Dealing With An Infestation of Disability Workers

The APA’s task force revising the DSM is not the only group of people debating the definition of “mental illness”. The Bemidji Pioneer, a Minnesota newspaper, has an article by the director of a local mental health day care facility expressing her own views on the subject. The article in question bears the headline, Here’s to you–What is good mental health? In it she poses the following question:

Can someone who has a mental illness have good mental health?

Can a contradiction in terms be anything other than a contradiction in terms!?

If, as some people conjecture, “mental illness” is only a matter of degree, perhaps mental health must be only a matter of degree, too. This is to say that maybe one person is 95 % mentally healthy while another person is 95 % nuts, and if the one who is 95 % nuts was able to get matters under control, he or she would be a good deal of a percentage less nuts. The person who is 95 % “stable” could, of course, always lose 90 % of it, and therefore things have a way of equalling themselves out.

This, unfortunately, is not the direction our director is going in.

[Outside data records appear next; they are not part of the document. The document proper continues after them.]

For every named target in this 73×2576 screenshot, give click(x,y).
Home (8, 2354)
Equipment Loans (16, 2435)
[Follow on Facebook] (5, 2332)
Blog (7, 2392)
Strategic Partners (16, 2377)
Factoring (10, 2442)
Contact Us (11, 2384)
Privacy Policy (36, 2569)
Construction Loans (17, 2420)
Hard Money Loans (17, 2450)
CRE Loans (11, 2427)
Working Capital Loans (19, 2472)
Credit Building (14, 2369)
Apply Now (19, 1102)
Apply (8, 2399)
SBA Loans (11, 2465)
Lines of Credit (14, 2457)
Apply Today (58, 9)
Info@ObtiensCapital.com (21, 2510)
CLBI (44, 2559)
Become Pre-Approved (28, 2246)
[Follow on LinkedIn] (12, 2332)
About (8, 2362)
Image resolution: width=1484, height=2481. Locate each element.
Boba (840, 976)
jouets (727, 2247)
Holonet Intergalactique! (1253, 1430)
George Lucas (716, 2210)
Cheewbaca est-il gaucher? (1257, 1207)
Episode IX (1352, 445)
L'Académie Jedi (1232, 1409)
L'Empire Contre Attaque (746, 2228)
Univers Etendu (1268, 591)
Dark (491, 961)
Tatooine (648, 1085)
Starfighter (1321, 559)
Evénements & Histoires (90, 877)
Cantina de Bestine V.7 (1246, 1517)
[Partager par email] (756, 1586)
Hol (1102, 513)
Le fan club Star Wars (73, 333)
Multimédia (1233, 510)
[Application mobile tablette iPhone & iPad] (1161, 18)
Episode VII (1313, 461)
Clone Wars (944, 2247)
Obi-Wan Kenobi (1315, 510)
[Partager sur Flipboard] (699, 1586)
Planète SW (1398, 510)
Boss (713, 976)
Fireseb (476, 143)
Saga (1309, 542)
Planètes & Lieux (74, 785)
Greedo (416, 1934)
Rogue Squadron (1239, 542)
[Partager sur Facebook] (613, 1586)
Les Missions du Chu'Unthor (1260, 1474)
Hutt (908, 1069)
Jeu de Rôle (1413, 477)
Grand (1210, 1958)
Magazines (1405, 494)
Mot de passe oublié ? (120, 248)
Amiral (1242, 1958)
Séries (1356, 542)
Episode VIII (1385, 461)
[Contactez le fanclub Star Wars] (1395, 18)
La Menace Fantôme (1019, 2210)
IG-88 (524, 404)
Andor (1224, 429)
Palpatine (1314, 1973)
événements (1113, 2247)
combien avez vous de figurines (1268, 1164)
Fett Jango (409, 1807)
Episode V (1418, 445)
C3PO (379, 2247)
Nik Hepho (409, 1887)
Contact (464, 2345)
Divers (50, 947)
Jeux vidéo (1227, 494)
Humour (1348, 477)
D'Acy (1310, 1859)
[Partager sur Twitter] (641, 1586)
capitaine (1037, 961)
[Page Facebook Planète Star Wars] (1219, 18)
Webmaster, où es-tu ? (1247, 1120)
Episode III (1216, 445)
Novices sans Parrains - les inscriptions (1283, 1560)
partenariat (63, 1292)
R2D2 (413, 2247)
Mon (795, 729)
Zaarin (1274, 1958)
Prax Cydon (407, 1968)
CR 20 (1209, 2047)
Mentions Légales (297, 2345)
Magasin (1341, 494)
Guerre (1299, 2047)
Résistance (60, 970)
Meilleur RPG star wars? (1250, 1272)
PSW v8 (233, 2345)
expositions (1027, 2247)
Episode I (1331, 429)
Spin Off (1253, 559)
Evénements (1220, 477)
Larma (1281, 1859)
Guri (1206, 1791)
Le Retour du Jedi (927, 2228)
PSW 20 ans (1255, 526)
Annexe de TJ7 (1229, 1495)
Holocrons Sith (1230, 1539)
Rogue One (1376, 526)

Can someone with mental illness have good mental health? Absolutely! Many of the healthiest people I know have a diagnosed mental illness. They have learned how to manage mental illness so that it doesn’t dominate their lives, just as diabetes can be managed. These individuals know and recognize stress triggers. They take care of themselves on a daily basis with good nutrition, sleep, exercise, structure/activity, medications if needed, and relaxation/peaceful times/spiritual support. They have also developed a strong support system – pets, family, friends, neighbors, business associates, spiritual leaders, professionals – who can help when they feel overwhelmed. As a result, people who have learned to manage mental illness can live like anyone else with good mental health.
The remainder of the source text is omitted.